• _Supplied material_:
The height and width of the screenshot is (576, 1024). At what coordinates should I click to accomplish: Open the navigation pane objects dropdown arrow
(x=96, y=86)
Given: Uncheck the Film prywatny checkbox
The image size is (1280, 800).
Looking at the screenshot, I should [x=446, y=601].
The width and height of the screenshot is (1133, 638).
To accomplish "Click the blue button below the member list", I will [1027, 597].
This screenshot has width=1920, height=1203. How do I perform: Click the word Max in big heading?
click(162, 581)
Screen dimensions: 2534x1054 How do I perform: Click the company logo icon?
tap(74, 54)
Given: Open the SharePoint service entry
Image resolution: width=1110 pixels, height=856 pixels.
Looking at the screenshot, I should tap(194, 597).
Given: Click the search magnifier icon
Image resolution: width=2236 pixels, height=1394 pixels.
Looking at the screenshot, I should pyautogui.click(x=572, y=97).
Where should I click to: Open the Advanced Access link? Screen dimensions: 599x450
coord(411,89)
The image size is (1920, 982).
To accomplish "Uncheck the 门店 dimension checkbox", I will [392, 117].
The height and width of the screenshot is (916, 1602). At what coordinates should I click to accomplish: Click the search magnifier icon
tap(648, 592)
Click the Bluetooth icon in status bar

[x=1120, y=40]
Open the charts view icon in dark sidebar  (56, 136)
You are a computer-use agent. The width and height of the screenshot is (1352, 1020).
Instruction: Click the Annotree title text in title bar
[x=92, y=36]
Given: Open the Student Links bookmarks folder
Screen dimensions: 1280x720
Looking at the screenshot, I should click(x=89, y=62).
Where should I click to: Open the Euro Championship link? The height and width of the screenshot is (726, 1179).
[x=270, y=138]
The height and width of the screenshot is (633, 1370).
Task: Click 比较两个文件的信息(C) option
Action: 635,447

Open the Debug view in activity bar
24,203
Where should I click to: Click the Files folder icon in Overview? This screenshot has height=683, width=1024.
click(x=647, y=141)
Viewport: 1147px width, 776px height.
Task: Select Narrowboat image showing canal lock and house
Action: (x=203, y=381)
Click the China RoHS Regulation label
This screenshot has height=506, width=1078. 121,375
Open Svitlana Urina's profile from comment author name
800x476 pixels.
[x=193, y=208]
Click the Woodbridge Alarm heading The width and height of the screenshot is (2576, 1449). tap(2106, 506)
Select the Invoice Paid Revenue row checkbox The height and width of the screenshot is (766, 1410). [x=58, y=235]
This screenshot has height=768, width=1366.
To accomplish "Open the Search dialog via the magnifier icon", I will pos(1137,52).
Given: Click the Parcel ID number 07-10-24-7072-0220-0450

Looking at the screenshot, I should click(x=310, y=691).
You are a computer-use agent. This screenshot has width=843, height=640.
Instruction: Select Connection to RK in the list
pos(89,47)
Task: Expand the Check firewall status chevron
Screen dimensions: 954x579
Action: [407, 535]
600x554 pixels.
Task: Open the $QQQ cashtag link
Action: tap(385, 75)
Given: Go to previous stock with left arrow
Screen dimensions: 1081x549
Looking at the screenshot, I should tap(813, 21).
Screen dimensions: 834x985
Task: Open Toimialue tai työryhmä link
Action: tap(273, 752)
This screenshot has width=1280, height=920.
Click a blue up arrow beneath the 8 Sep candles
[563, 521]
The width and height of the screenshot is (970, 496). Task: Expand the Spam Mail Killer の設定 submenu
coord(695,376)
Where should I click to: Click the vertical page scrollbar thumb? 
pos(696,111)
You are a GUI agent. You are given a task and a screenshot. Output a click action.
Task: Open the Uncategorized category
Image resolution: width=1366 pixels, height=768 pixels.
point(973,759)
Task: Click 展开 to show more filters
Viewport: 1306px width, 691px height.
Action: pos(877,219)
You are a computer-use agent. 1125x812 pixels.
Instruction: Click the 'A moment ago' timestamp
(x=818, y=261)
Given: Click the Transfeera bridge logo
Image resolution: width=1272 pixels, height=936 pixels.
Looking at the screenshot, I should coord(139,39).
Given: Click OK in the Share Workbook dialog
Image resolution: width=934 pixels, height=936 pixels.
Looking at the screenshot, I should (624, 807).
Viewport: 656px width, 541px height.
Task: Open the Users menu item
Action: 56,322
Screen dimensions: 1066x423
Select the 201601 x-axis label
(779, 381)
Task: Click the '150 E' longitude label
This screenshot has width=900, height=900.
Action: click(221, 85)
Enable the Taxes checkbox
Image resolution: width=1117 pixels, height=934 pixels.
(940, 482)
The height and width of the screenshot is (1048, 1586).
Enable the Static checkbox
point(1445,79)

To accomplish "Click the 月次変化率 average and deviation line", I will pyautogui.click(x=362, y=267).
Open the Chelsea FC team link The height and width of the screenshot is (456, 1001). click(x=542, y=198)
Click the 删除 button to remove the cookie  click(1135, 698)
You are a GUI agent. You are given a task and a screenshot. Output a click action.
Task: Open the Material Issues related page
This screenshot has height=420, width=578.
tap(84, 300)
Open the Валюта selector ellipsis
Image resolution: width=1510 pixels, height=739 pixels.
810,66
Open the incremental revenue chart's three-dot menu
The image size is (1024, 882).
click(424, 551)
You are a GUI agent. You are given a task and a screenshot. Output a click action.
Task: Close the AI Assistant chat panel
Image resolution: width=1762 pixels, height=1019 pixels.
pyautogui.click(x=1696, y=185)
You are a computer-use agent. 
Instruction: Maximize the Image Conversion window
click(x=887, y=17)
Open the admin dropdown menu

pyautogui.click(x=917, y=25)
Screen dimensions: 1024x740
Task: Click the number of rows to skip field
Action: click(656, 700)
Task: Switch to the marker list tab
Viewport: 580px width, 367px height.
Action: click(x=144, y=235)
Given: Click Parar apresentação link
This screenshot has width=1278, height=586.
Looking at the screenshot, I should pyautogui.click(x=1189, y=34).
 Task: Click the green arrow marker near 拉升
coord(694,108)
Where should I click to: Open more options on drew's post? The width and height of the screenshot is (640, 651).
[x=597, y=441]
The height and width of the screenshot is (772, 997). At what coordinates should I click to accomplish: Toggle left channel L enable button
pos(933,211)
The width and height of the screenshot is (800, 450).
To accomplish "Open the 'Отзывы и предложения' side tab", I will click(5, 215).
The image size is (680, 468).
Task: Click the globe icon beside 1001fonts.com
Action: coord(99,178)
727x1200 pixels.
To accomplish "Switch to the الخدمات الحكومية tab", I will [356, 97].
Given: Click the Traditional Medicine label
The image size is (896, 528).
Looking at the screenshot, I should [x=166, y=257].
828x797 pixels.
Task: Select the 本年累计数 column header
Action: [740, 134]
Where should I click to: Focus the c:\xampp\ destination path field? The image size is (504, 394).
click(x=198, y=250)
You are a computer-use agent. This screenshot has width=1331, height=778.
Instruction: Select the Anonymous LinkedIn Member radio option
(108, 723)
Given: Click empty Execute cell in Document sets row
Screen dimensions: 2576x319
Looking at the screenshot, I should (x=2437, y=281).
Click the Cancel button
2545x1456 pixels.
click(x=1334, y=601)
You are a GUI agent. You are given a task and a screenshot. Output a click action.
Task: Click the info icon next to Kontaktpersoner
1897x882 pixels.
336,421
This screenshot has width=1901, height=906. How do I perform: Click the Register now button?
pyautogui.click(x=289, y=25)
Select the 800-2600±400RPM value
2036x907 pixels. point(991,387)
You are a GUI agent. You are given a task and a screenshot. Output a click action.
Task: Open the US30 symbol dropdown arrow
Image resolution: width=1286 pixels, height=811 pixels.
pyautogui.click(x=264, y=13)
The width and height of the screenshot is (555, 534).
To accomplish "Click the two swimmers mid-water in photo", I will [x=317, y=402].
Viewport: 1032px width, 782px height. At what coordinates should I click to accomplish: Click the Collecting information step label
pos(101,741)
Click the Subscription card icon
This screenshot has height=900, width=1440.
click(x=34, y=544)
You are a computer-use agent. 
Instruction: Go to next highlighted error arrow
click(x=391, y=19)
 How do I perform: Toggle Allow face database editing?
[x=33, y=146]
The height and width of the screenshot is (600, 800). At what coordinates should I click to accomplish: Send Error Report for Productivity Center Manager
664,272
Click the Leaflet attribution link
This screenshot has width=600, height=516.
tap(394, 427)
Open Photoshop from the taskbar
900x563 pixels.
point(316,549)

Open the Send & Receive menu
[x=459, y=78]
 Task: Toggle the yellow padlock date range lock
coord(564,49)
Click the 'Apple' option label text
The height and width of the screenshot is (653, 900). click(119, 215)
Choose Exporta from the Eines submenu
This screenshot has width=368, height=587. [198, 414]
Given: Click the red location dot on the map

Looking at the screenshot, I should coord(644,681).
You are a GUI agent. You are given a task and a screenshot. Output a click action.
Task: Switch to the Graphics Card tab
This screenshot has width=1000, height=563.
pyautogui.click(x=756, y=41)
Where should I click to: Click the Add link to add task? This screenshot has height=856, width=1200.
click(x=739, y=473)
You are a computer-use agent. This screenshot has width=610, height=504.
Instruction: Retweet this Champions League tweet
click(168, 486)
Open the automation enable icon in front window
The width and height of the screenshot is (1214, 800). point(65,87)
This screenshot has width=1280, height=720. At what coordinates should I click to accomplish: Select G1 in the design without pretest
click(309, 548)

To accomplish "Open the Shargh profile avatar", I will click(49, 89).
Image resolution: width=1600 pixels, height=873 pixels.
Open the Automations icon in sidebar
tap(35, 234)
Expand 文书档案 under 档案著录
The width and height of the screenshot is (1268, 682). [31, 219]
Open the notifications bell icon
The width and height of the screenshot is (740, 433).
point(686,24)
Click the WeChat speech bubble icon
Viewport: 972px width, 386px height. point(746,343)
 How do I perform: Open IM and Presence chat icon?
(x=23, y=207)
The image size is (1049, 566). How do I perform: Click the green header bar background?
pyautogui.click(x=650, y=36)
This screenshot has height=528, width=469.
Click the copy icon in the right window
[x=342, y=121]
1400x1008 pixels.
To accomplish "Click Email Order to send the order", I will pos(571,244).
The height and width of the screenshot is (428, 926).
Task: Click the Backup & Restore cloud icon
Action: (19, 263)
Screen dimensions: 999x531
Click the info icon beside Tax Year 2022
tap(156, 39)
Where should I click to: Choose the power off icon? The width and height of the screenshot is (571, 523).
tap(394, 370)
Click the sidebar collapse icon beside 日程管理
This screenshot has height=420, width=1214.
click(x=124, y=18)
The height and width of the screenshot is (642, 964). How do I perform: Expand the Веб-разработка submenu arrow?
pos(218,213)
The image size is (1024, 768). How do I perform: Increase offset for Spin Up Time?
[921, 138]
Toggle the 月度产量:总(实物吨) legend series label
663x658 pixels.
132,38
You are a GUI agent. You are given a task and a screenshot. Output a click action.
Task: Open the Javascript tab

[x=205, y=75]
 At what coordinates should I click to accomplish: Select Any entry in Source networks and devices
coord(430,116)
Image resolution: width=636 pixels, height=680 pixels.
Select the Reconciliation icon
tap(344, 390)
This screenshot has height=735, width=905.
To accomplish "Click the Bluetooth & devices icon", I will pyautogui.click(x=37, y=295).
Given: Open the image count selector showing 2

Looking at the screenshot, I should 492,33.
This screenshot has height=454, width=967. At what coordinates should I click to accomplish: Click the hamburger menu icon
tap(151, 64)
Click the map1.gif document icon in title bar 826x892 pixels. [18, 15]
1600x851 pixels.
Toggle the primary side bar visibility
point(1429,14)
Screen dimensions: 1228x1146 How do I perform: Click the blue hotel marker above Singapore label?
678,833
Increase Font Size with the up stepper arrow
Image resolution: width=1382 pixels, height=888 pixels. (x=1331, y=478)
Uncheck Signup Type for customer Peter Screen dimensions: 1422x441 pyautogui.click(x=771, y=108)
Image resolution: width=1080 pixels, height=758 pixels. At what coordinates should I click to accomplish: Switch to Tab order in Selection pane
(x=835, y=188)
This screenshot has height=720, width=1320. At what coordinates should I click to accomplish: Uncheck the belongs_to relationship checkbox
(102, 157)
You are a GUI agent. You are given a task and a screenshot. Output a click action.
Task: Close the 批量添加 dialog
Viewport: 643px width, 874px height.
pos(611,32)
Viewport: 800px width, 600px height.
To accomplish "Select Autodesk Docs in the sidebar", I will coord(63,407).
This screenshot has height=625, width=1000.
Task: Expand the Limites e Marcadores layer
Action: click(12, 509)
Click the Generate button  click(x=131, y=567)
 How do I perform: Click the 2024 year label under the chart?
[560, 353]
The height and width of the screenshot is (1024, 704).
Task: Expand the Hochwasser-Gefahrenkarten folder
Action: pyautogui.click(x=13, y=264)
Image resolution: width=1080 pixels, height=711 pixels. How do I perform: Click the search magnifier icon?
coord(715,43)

• _To do_: Check the entries above line by line and return each one containing the word "computer".

• _Reply_:
You are a computer-use agent. The width and height of the screenshot is (1352, 1020).
You are a computer-use agent. This screenshot has width=843, height=640.
You are a computer-use agent. 1125x812 pixels.
You are a computer-use agent. 
You are a computer-use agent. This screenshot has width=1331, height=778.
You are a computer-use agent. 
You are a computer-use agent. This screenshot has width=610, height=504.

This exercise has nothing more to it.